Tusk znowu przyłapany na kłamstwie? Ukraiński trop w sprawie drona nad Warszawą

eswinoujscie.pl 6 dni temu

Tusk znowu przyłapany na kłamstwie? Ukraiński trop w sprawie drona nad Warszawą

Premier Donald Tusk publicznie poinformował, iż nad budynkami rządowymi w Warszawie latał dron sterowany przez dwóch obywateli Białorusi. Wystąpienie miało brzmieć poważnie i wywołało efekt – w mediach pojawiły się nagłówki o rzekomej „prowokacji białoruskiej” w stolicy. Problem w tym, iż gwałtownie okazało się, iż szef rządu mijał się z prawdą.

Według najnowszych ustaleń za obsługę drona nie odpowiadają Białorusini, a obywatel Ukrainy, który został z Polski deportowany.

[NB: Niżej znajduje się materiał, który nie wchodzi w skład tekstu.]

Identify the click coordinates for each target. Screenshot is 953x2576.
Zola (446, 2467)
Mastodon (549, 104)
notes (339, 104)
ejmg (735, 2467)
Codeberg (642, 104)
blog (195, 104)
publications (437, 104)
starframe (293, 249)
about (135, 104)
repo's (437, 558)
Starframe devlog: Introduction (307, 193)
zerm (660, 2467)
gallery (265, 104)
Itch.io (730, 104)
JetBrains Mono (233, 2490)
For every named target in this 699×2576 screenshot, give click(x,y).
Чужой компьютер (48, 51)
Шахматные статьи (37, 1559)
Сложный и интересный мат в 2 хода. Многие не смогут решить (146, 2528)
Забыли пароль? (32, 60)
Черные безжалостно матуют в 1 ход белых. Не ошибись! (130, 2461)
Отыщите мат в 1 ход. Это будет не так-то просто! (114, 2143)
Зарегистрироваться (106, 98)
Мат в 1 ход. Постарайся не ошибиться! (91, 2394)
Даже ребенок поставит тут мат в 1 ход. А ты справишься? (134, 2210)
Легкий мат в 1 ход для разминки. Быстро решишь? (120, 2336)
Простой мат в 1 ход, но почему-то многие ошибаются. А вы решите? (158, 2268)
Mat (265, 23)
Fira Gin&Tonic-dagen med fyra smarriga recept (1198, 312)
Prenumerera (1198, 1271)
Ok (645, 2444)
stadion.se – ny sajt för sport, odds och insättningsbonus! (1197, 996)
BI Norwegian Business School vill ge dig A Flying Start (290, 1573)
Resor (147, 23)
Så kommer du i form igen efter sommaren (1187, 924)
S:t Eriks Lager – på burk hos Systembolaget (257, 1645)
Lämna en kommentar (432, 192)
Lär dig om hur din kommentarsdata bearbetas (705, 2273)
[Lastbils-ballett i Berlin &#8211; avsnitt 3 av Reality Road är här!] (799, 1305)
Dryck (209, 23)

Informacja ta stawia w zupełnie innym świetle narrację Tuska – zamiast realnego zagrożenia ze strony Mińska, mamy do czynienia z próbą politycznej gry i siania paniki.

To nie pierwszy raz, kiedy premier używa mocnych słów, by zbudować atmosferę strachu i napięcia. Komunikat o „białoruskim dronie” miał sugerować, iż Warszawa znajduje się na celowniku sąsiedniego reżimu. Tymczasem fakty wskazują, iż była to dezinformacja z ust samego szefa rządu.

W opinii wielu komentatorów Tusk coraz częściej sięga po taktykę manipulacji, aby odwrócić uwagę od realnych problemów w kraju – gigantycznych podwyżek, chaosu w służbie zdrowia czy sporów o budżet. Zamiast rzetelnej informacji społeczeństwo dostaje kolejną porcję strachu i półprawd.

Czy Polacy dadzą się po raz kolejny nabrać? A może w końcu zaczną wymagać od swoich przywódców odpowiedzialności i prawdy zamiast medialnych inscenizacji?